**Dokumen**
Perjanjian Bongaya (Bunga atau Bongaja) adalah perjanjian damai antara Kesultanan Gowa yang diwakili oleh Sultan Hasanuddin dengan VOC yang diwakili oleh Laksamana Cornelis Spellman. Perjanjian Bongaya terjadi pada tanggal 18 November 1667 dan meskipun disebut perjanjian damai, namun isinya sebenarnya adalah deklarasi kekalahan Kerajaan Gowa dari VOC dan penegasan monopoli perdagangan VOC di pelabuhan Makassar. , yang saat itu berada di bawah kendali Gowa.
Perjanjian ini dibuat setelah terjadi perang antara Pemerintah Gowa dengan VOC yang berpuncak pada pemerintahan Sultan Hasanuddin. Kekalahan Kerajaan Gowa dari persenjataan VOC memaksa ditandatanganinya Perjanjian Bongaya. Dalam perjanjian ini pihak Belanda dibantu oleh Aru Palaka. Hasil perjanjian Bongaya sangat menguntungkan VOC dan merugikan Kerajaan Gowa sebagai salah satu pemerintahan terbesar di Indonesia dan menjadi bagian dari sejarah pemerintahan Islam di Indonesia.

**Data Hasil Ekstraksi**
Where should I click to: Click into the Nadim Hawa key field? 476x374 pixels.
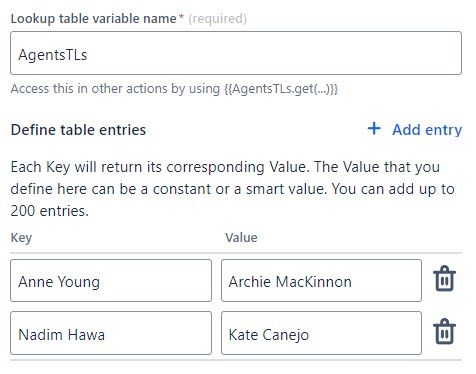pyautogui.click(x=111, y=333)
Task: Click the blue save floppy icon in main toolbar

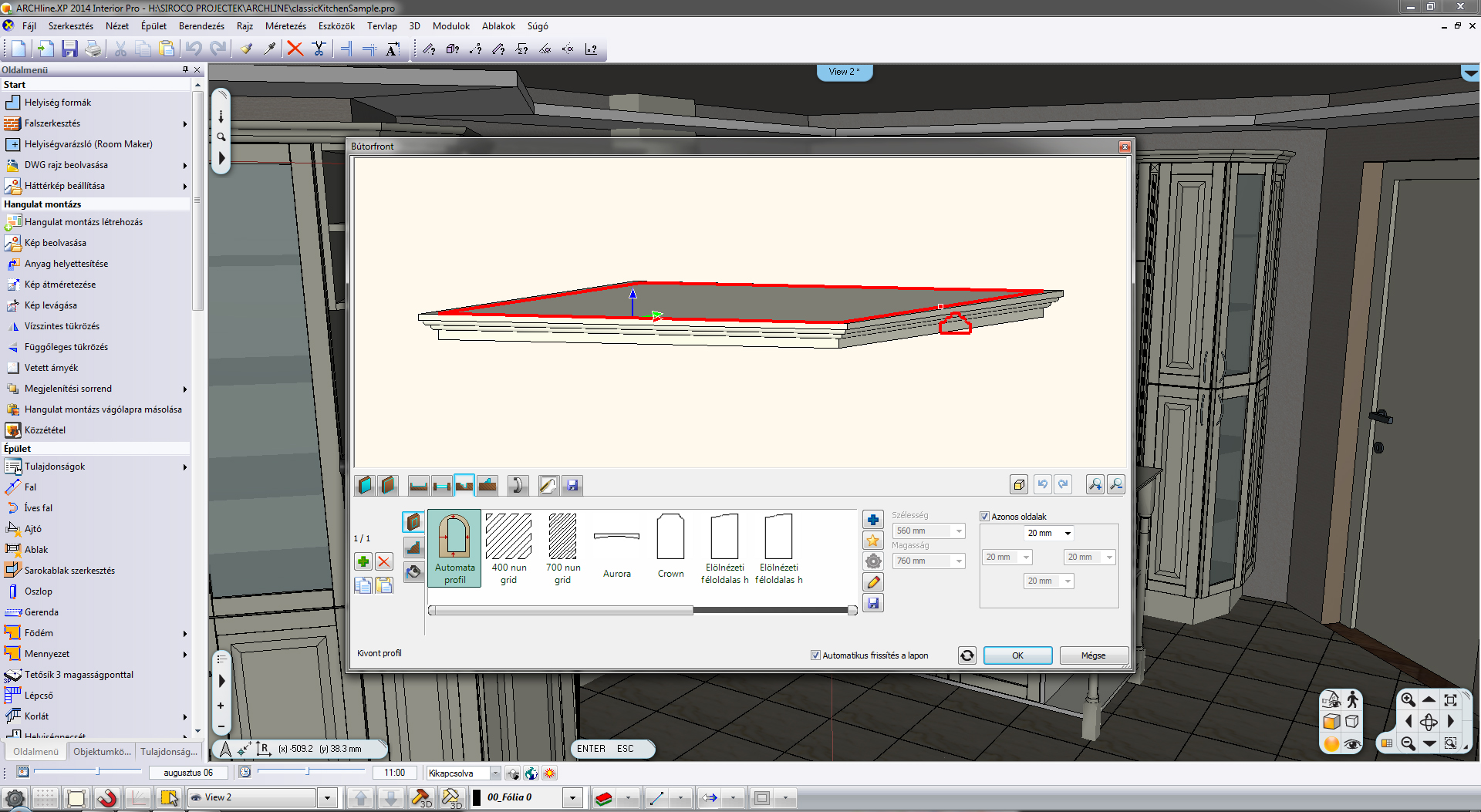Action: [69, 49]
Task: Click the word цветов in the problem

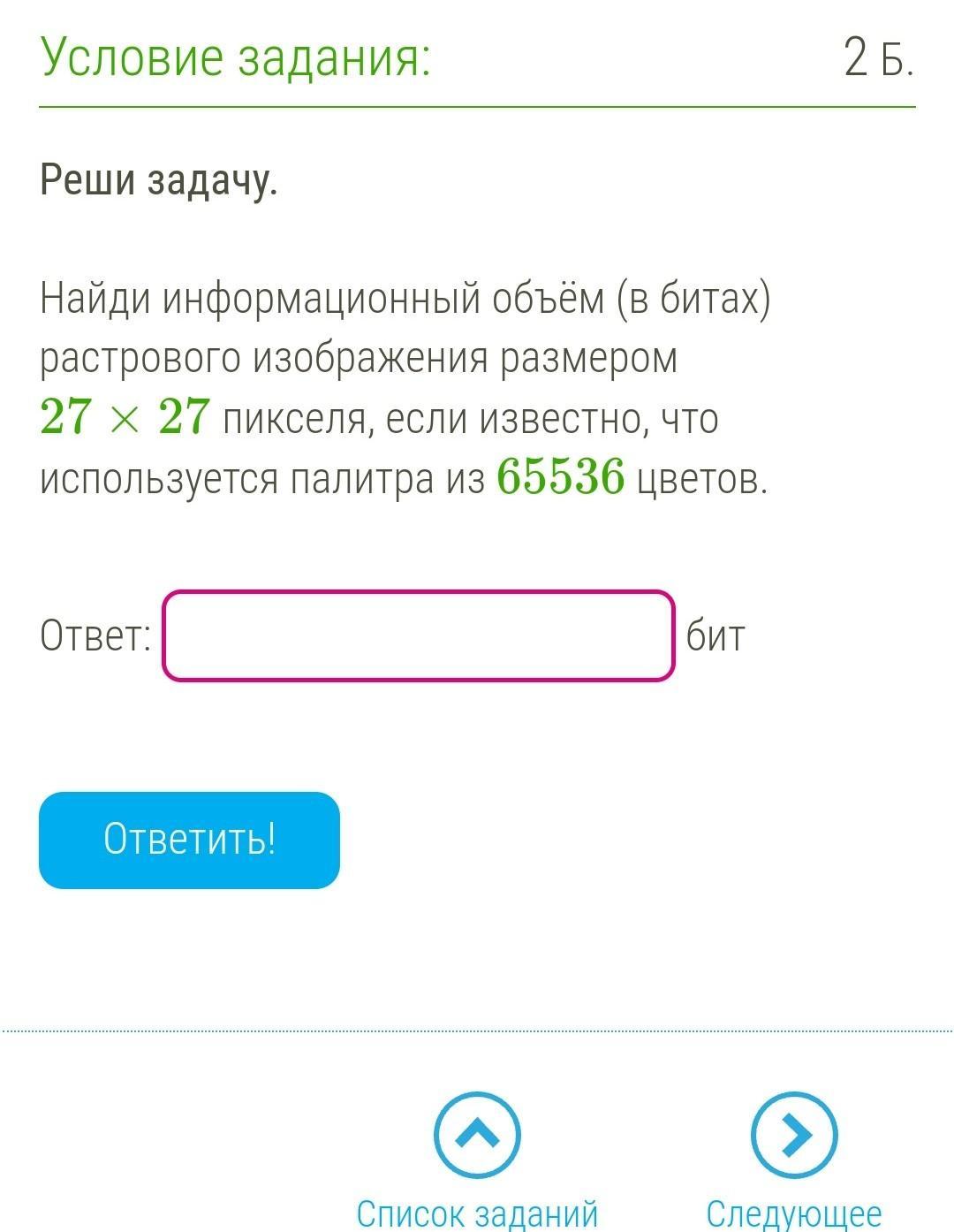Action: coord(701,479)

**Daftar Tugas**
- 1) Ubah skala seluruh daftar di atas dengan menulis ulang semua barisnya, termasuk permintaannya, dan kalikan setiap koordinat dalam jawaban dengan 1,3 lalu bulatkan ke bilangan bulat terdekat, dengan nilai setengah dibulatkan ke atas. Biarkan angka di dalam permintaan tetap seperti semula, dan jangan sertakan gambar dalam hasilnya.
- 2) Lanjutkan dokumen tentang Perjanjian Bongaya di atas, mulai setelah kalimat terakhirnya.

**Jawaban Tugas**
- 1)
Where should I click to: Click into the Nadim Hawa key field? 476x374 pixels.
pyautogui.click(x=144, y=433)
Task: Click the blue save floppy icon in main toolbar

Action: [90, 64]
Task: Click the word цветов in the problem

Action: coord(911,623)

- 2)
Isi Perjanjian Bongaya
Gowa saat itu menjadi kerajaan besar yang menguasai lalu lintas perdagangan di Indonesia bagian timur dengan bahan perdagangan utama adalah rempah-rempah. Situasi ini menyebabkan VOC menganggap pemerintah Gowa sebagai penghambat monopoli. Padahal orang Gowa menganut kebebasan berdagang, artinya mereka berdagang dengan siapa saja. VOC melarang Gowa berdagang dengan negara-negara Eropa lainnya. Aru Palaka juga memberontak terhadap Gowa dan memihak VOC. Setelah beberapa kali upaya Belanda menyerang Gowa digagalkan, dengan kekuatan penuh dan bantuan Aru Palaka VOC berhasil mengalahkan pemerintah Gowa dan menawarkan perjanjian untuk mengakhiri perang. Di antara isi perjanjian Bongaya adalah:
- Seluruh pimpinan dan warga VOC Eropa yang telah melarikan diri dan masih berada di wilayah Makassar segera diserahkan kepada Laksamana.
- Semua persenjataan dan perlengkapan non senjata yang diambil dari kapal Leeuwin di Don Duango dan kapal Walvisch di Selayar dikembalikan ke VOC.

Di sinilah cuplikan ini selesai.